C’è un filo che attraversa questa nuova edizione di “Parla con lei. Dialoghi con le autrici”: è la volontà di riportare al centro della discussione pubblica le parole, le conquiste e le contraddizioni dell’esperienza femminile contemporanea. La dodicesima edizione della rassegna promossa dal Coordinamento Donne Rimini intreccia infatti temi cruciali del presente – il lavoro, la cittadinanza, il linguaggio, l’autonomia economica e culturale – attraverso il confronto con studiose, giuriste, giornaliste e autrici che hanno fatto della riflessione femminista uno strumento di analisi del reale.
Gli incontri, ospitati tra la Biblioteca Gambalunga, il Museo della Città e gli spazi urbani di Rimini, costruiscono un percorso che parte dal lavoro e arriva alla lingua, attraversando ottant’anni di diritti delle donne. Un viaggio che mostra come le conquiste ottenute non siano mai definitive, ma vadano continuamente rilette e difese.
Ad aprire la rassegna sarà domani, venerdì 29 maggio, ore 17, Lapidario del Museo della Città, il volume “Femminismi e diritto del lavoro” (Il Mulino, 2025), che mette in relazione le trasformazioni del lavoro contemporaneo con le questioni della disparità salariale, della precarietà e della conciliazione tra vita e professione.
Le autrici Silvia Borelli, Stella Laforgia, Maura Ranieri e Maria Luisa Vallauri, saranno in dialogo con Carmelina Fierro, consigliera di parità della Regione Emilia-Romagna.
L’incontro è in collaborazione con le Acli di Rimini – Coordinamento Donne Acli Rimini, e fa parte del progetto “Zero disparità, più produttività. La Certificazione della parità di genere”, finanziato dalla Regione Emilia-Romagna (dgr n. 1230 del 20/06/2024).
Il tema dell’indipendenza economica femminile tornerà anche nell’incontro con Annalisa Monfreda, dedicato al rapporto tra donne e denaro: un nodo ancora profondamente politico, in una società in cui il gender pay gap continua a segnare differenze strutturali.
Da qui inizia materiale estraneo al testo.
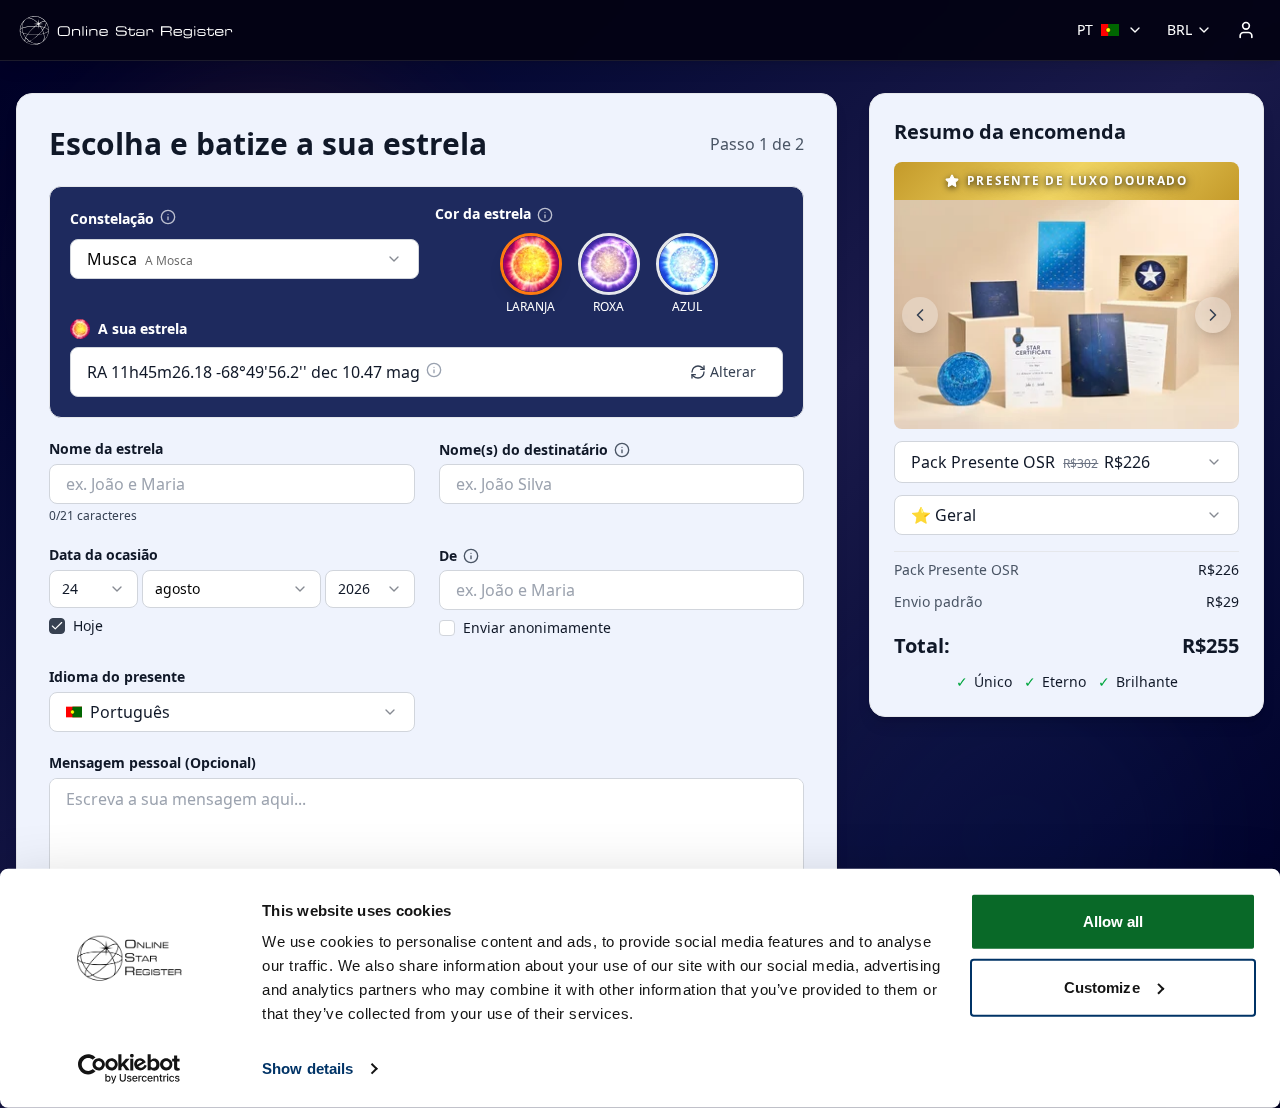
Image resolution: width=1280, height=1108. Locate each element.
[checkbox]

La riflessione si allargherà poi al tema della cittadinanza e della rappresentanza con “La Costituzione è donna”, volume che ripercorre il cammino delle donne italiane dal voto del 1946 fino alle battaglie contemporanee per la parità di genere. Un appuntamento che assume un significato particolare nell’anno in cui si continua a interrogare il valore della democrazia e della partecipazione femminile alla vita pubblica: il diritto di voto non come conquista conclusa, ma come origine di una presenza politica ancora in evoluzione.
A chiudere il ciclo sarà invece un incontro dedicato al linguaggio, terreno decisivo delle trasformazioni culturali. Il volume su Alma Sabatini – figura fondamentale del femminismo italiano – affronta infatti il rapporto tra lingua, istituzioni e rappresentazione delle donne nello spazio pubblico. Un tema oggi più che mai centrale, in un’epoca in cui le parole sono spesso il primo luogo del conflitto simbolico e politico.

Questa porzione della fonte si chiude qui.